0

I'm trying to modify specific lines in a 6 gig text file (SQL script). So I read it in with IO.StreamReader.ReadLine and write to a new file with IO.StreamWriter.WriteLine. If the line matches a certain condition, I'm modifiying it before I write it.

The problem is, the resulting file is exactly half (1.999582...) the size of the original file...

I'm trying to make sure the encoding is the same using:

sw = New IO.StreamWriter(NewFilepath, False, sr.CurrentEncoding)
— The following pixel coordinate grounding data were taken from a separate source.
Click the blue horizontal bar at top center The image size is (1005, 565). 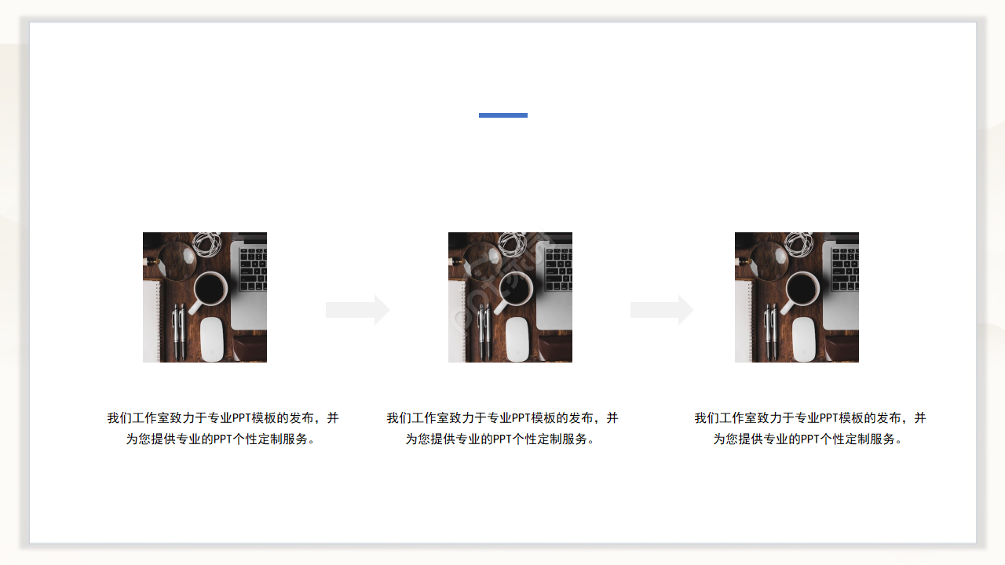(x=503, y=115)
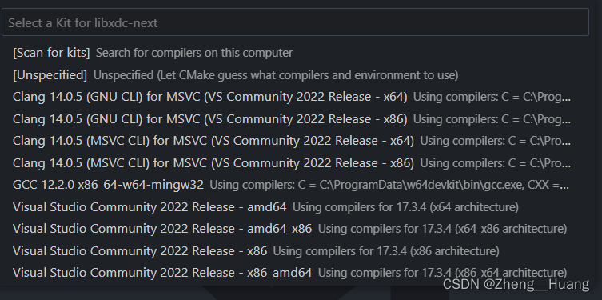Focus the 'Select a Kit for libxdc-next' input
The height and width of the screenshot is (300, 602).
pyautogui.click(x=295, y=22)
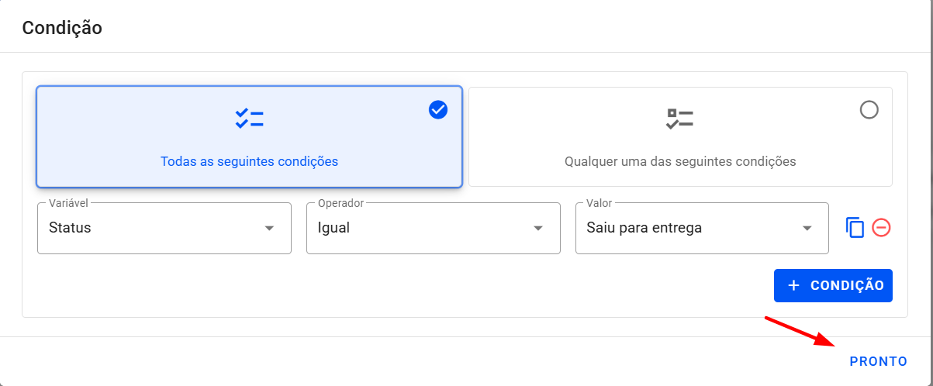This screenshot has width=933, height=386.
Task: Remove the condition with red minus icon
Action: 881,228
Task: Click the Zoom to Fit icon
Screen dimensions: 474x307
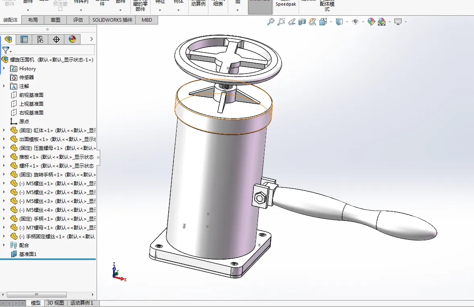Action: pyautogui.click(x=271, y=22)
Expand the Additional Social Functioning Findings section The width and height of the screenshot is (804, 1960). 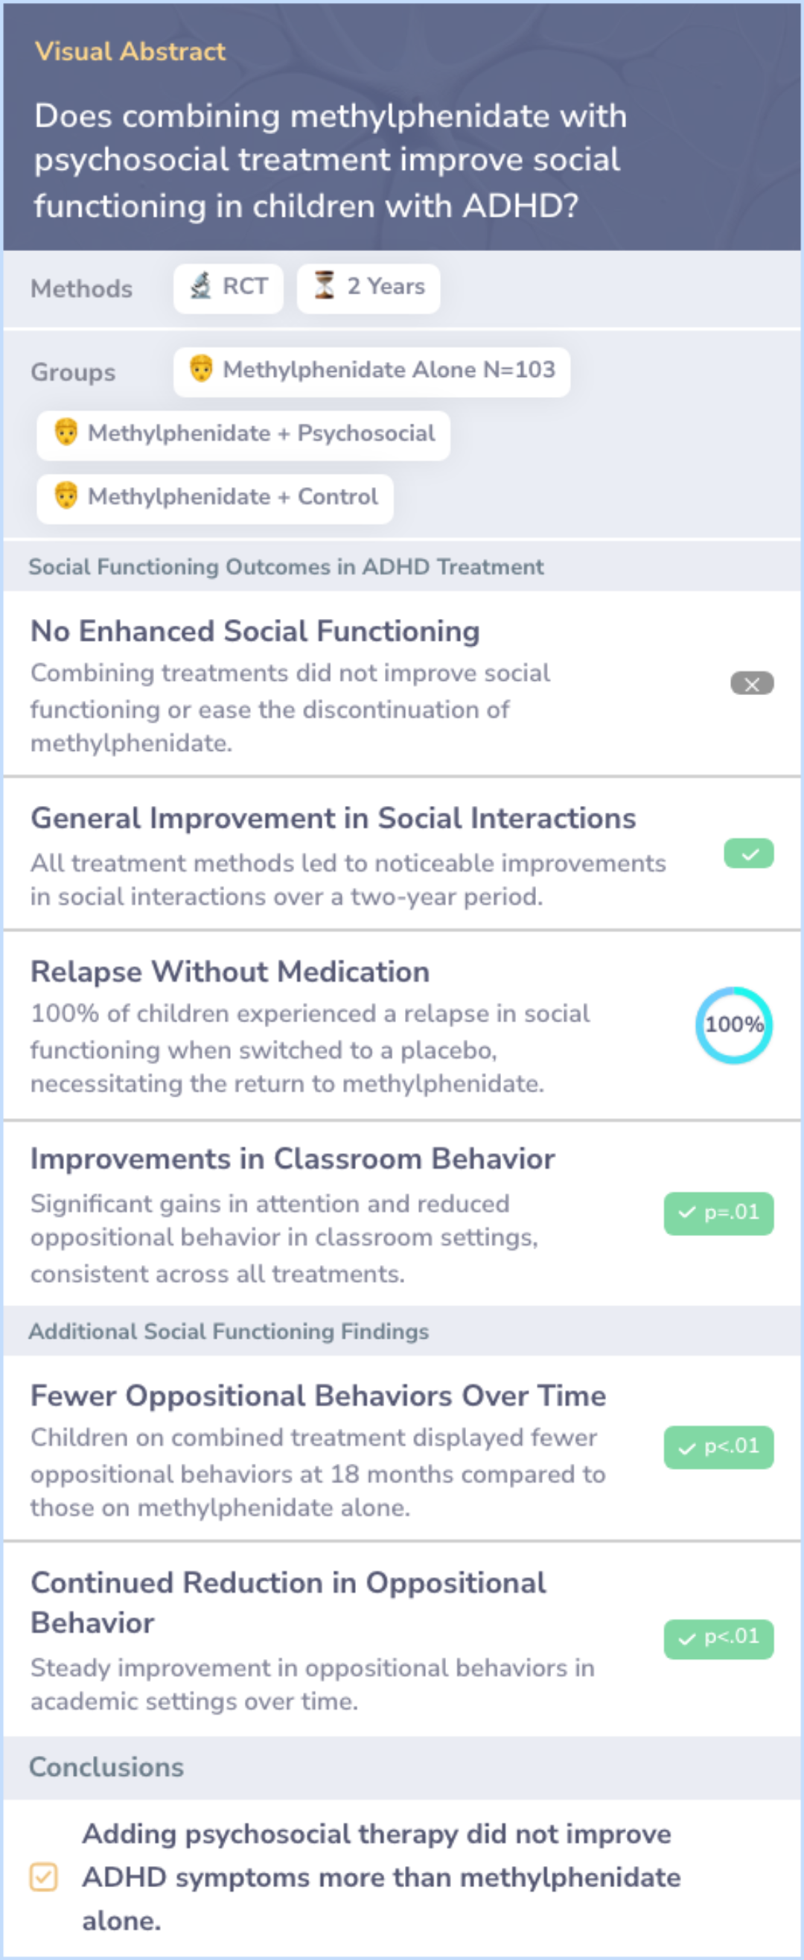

But it doesn't make a difference, the new file is half the size of the old...

John
  • 2,653
  • 4
  • 36
  • 57
  • 1
    hmm I would try looking at the first part of each file with a hex viewer. And second try: define another encoding for reading and writing. Start with ascii, or because of half size try utf8 and then utf16. Maybe the reader will change the encoding when it notices that something differs, but just assumptions that may be wrong – Amegon Apr 09 '13 at 22:22
  • 1
    Could you post your code? Have you compared the files? A look through the first few lines should reveal something - open them in a raw hex editor to see what has changed. Are you missing characters, bytes, or lines, etc? What about testing on smaller files - something short for debugging? – J... Apr 10 '13 at 00:47
  • It was definitely an encoding thing... When I ran the SQL script, I noticed some characters didn't render correctly (for instance the o with the double dots on top rendered as a different character). I'd just like to know how to preserve encoding in this situation from the source file to the destination file... – John Apr 11 '13 at 17:28

1 Answers1

1

Where are you setting the encoding for your StreamReader, sr? If you are not doing this explicitly, and if you are setting the encoding of the StreamWriter before you perform any reads of your file(my best guess), then the CurrentEncoding of the StreamReader may change (it autodetects from the source file).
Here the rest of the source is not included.